Visualization of the lower bowel can be performed using a rigid or flexible endoscope. Rigid sigmoidoscopy and proctoscopy usually occur in the outpatient clinic. The Association of Coloproctology of Great Britain and Ireland recommends that a patient referred for barium enema should have had at least a rigid sigmoidoscopy prior to referral (Guidelines for Management of Colorectal Cancer, 2007). The reason for this is that lesions very low down in the rectum may be missed on barium enema but seen on proctoscopy or rigid sigmoidoscopy. A rigid examination is especially important in patients presenting with bright red rectal bleeding as common pathologies such as distal proctitis or hemorrhoids may not be demonstrated on barium enema.

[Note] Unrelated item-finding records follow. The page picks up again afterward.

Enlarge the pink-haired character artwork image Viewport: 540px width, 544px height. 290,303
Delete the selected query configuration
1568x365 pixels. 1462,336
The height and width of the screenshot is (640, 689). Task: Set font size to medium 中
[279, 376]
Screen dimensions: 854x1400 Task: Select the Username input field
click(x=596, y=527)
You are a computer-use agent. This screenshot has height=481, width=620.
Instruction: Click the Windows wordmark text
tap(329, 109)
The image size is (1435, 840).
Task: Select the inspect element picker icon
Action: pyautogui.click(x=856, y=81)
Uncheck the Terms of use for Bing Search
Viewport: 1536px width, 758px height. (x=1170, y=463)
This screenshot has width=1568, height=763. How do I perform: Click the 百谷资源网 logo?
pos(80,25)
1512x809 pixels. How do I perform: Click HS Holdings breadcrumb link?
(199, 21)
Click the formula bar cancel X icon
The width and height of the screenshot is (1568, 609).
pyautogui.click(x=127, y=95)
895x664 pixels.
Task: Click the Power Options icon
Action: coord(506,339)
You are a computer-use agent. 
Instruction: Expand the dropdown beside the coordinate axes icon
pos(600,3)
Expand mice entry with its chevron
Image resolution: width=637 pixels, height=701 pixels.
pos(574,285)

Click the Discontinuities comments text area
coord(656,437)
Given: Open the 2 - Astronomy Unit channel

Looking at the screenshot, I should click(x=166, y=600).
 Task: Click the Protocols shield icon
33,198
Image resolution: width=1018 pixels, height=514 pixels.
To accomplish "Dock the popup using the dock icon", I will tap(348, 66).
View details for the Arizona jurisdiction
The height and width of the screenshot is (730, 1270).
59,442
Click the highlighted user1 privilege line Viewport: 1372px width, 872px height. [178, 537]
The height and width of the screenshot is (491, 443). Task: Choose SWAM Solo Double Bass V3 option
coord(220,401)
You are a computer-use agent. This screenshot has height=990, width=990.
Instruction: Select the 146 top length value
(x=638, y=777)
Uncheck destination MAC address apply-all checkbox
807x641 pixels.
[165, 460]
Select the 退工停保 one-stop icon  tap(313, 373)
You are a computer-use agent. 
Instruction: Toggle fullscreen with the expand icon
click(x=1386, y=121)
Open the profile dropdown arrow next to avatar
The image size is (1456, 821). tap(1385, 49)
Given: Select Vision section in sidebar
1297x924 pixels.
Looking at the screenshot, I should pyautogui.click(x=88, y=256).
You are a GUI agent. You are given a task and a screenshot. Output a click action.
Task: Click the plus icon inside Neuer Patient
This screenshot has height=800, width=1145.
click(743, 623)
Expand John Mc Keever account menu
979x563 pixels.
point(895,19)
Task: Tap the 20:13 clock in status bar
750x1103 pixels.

Proctoscopy involves inserting a rigid instrument approximately 10 cm long into the distal rectum. No air insufflation is used but there is a light source attached giving good visualization of piles/mucosal prolapse but only limited views of the lower rectum. For full visualization of the rectum a rigid sigmoidoscope is used. This is a 25 cm long rigid tube connected to a light source with air insufflation to give a good luminal view. The word ‘sigmoidoscopy’ is actually a misnomer as it is difficult to negotiate the various mucosal folds required to enter the sigmoid with a rigid instrument. However, it is useful diagnostic tool and may influence the investigation subsequently chosen. For example, if a polyp is seen at rigid sigmoidoscopy, it is preferable to go straight to colonoscopy where a therapeutic procedure can be performed at the same time. Likewise, if distal colitis is seen, colonoscopy may be more appropriate than barium enema to determine extent and get a tissue diagnosis.
Flexible endoscopic examinations of the lower GI tract fall into two tests – flexible sigmoidoscopy and colonoscopy. Previously, there were separate endoscopes for each test but, in practice, a colonoscope is used for both. A colonoscope is a 160 cm long fiberoptic telescope that is inserted via the anus.